Текст об опере:

Да! Опять процитирую Адорно: посещая оперу, человек чувствует себя элитой, каковой не является. Потому что опера была когда-то зрелищем для аристократов, в XIX веке — для буржуазии. И сегодня, придя на оперный спектакль, человек ощущает себя причастным к элите. Но, конечно, это самообман… Ту оперу — элитарную, буржуазную — сейчас заменил показ мод. По вниманию прессы, по числу VIP-персон на квадратный метр показ Гуччи или Кардена даст сто очков вперед любой опере...
Где же современному композитору найти площадку для экспериментов?
На первый план выходит все, что связано с видеоартом, с перформансом. Мы в свое время сотрудничали с Дмитрием Приговым — делали инсталляции… И потому Венская опера, вдохновившись блокбастером «Ночной дозор», хоть и на свинском, но на правильном пути. Визуальность становится очень важной составляющей для любого вида искусства — и открывает композиторам простор для экспериментов.

Исходные данные:
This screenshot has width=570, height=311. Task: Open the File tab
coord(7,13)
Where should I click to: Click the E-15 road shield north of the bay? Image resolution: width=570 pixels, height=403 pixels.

Задания:
• A. Дословно перепишите фрагмент текста об опере от слов «Да! Опять процитирую» до слов «площадку для экспериментов?» включительно.
• B. Выпишите из текста об опере все имена собственные, то есть имена людей и названия.
• C. Определите, соответствуют ли тексту об опере следующие утверждения: (i) в XIX веке опера была зрелищем для буржуазии; (ii) элитарную оперу сегодня заменил видеоарт; (iii) визуальность открывает композиторам простор для экспериментов. Для каждого ответьте «да» или «нет» и приведите решающие слова текста.

Ответы к заданиям:
• A.
Да! Опять процитирую Адорно: посещая оперу, человек чувствует себя элитой, каковой не является. Потому что опера была когда-то зрелищем для аристократов, в XIX веке — для буржуазии. И сегодня, придя на оперный спектакль, человек ощущает себя причастным к элите. Но, конечно, это самообман… Ту оперу — элитарную, буржуазную — сейчас заменил показ мод. По вниманию прессы, по числу VIP-персон на квадратный метр показ Гуччи или Кардена даст сто очков вперед любой опере...
Где же современному композитору найти площадку для экспериментов?

• B. Адорно; Гуччи; Карден; Дмитрий Пригов; Венская опера; «Ночной дозор».

• C.
(i) Да: «в XIX веке — для буржуазии».
(ii) Нет: «Ту оперу — элитарную, буржуазную — сейчас заменил показ мод».
(iii) Да: «Визуальность становится очень важной составляющей для любого вида искусства — и открывает композиторам простор для экспериментов».